**Exercise**
Find the line below with "Where should I click to: Click the Recipient" and the line with "Task: Close the Administrator PowerShell tab". Output them and the lines between, exactly, but not the pictures.

**Data entries**
BEGIN

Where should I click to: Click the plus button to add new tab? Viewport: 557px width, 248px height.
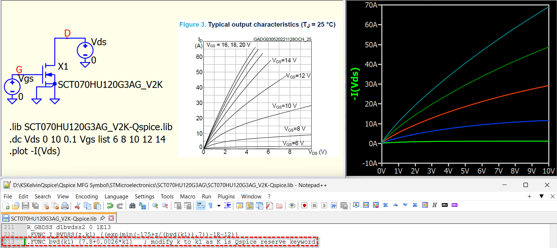pyautogui.click(x=529, y=196)
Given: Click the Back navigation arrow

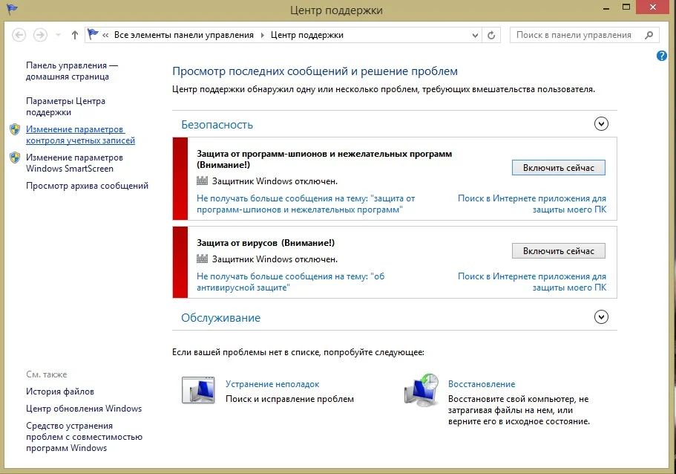Looking at the screenshot, I should [x=19, y=35].
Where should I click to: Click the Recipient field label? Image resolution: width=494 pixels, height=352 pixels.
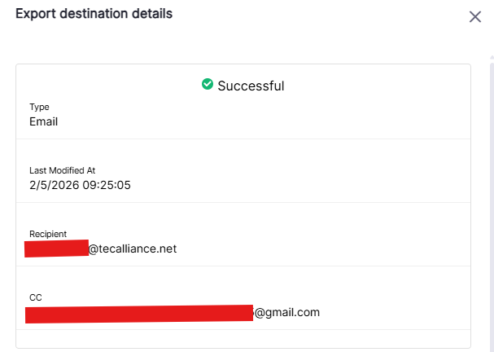tap(48, 234)
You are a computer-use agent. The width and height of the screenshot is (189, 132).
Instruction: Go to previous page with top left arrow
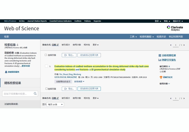pyautogui.click(x=171, y=45)
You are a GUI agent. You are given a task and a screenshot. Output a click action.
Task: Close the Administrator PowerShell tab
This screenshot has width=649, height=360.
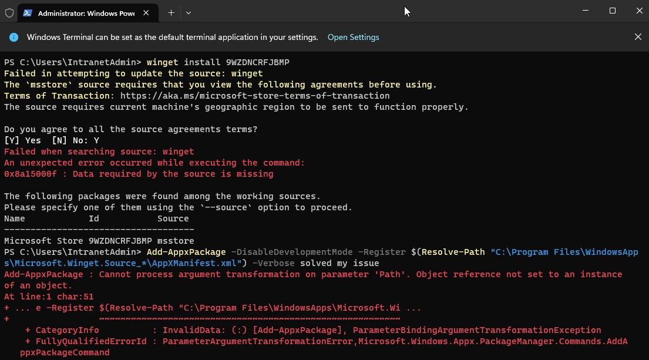tap(145, 13)
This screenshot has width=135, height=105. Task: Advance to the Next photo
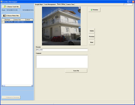pos(92,42)
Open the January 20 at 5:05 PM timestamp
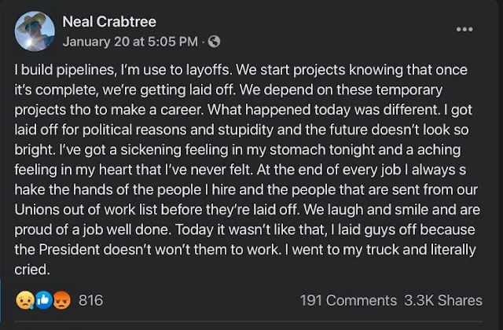Screen dimensions: 503x330 128,41
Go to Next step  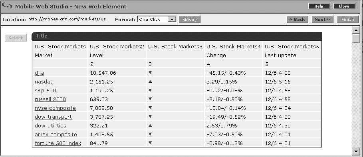(x=323, y=20)
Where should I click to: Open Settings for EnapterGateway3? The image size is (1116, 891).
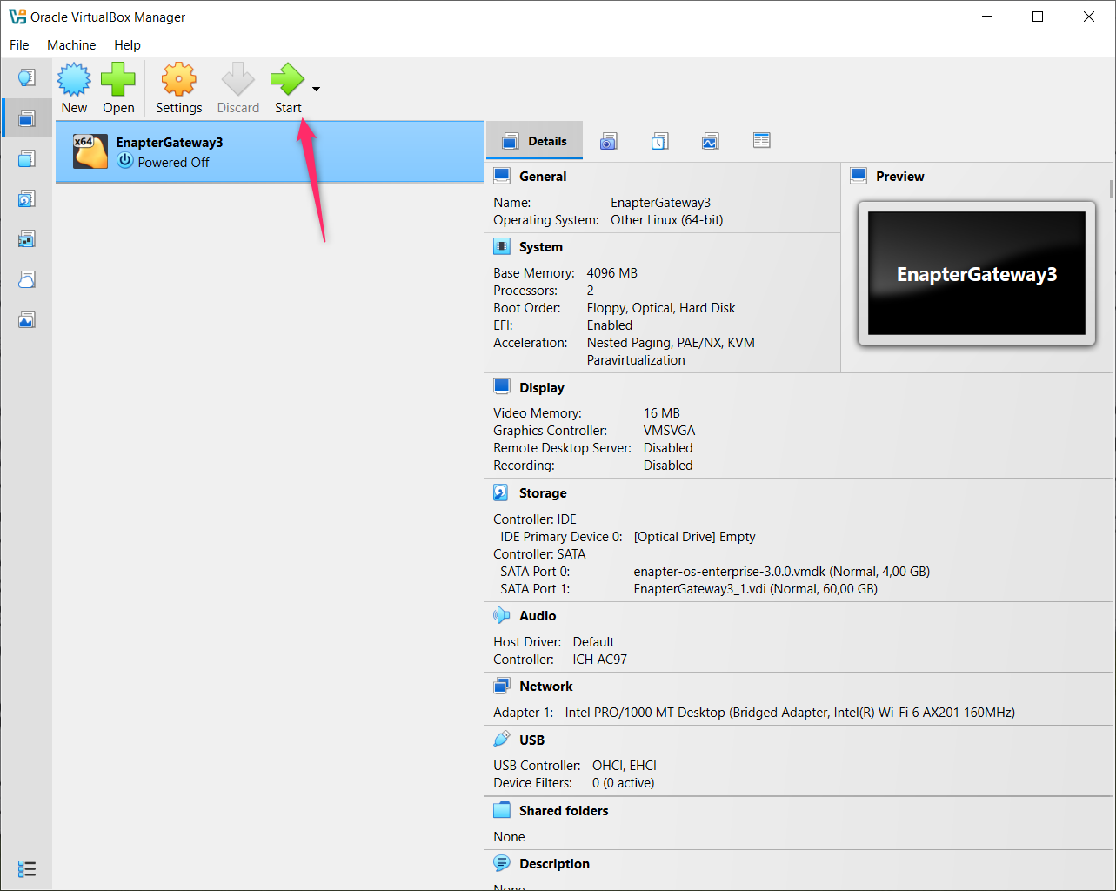click(178, 87)
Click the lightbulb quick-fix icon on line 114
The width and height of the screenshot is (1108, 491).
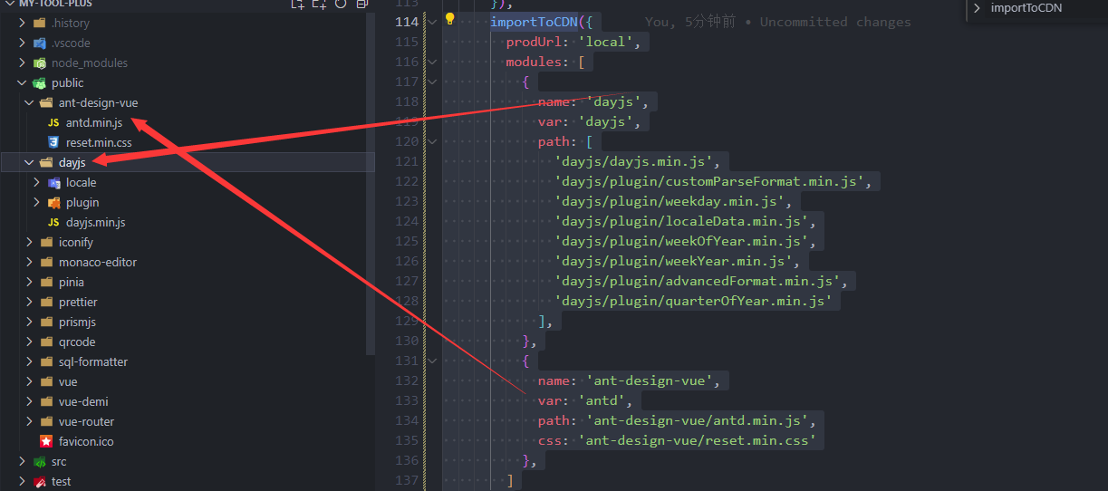pyautogui.click(x=449, y=20)
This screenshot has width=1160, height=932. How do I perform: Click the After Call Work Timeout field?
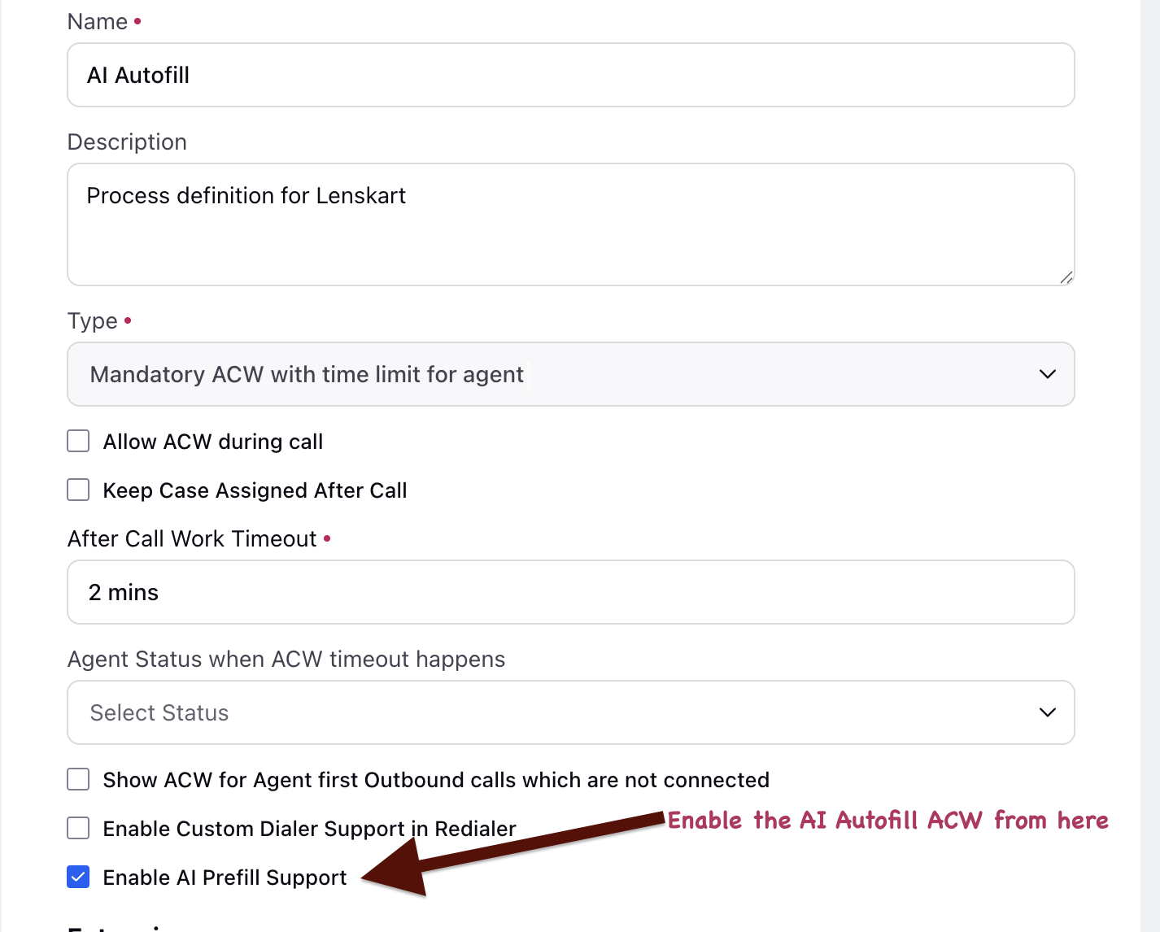[x=571, y=592]
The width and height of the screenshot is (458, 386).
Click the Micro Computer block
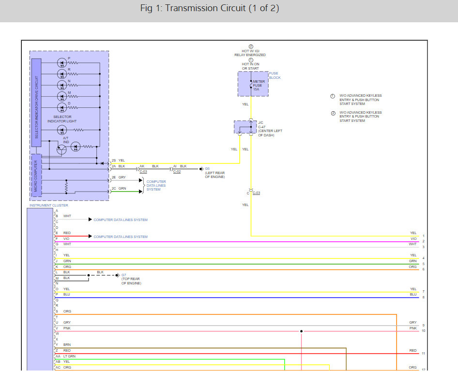[x=36, y=174]
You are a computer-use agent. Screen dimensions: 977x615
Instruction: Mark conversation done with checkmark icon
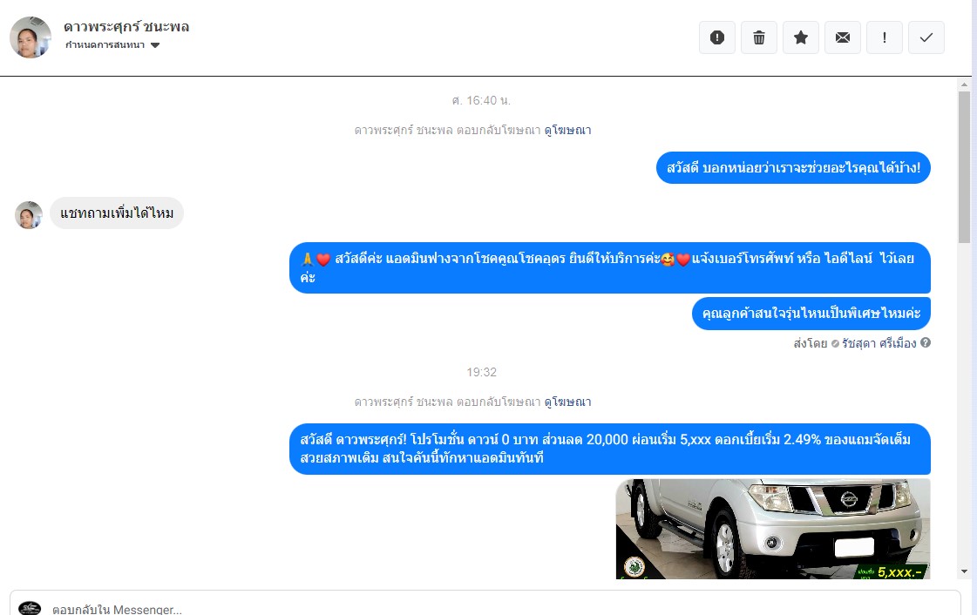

END

**Worked solution**
Where should I click to: Click the Recipient field label? Image resolution: width=494 pixels, height=352 pixels.
tap(48, 234)
You are a computer-use agent. The width and height of the screenshot is (189, 132).
Instruction: Go to previous page with top left arrow
pyautogui.click(x=171, y=45)
You are a GUI agent. You are given a task and a screenshot. Output a click action.
Task: Close the Administrator PowerShell tab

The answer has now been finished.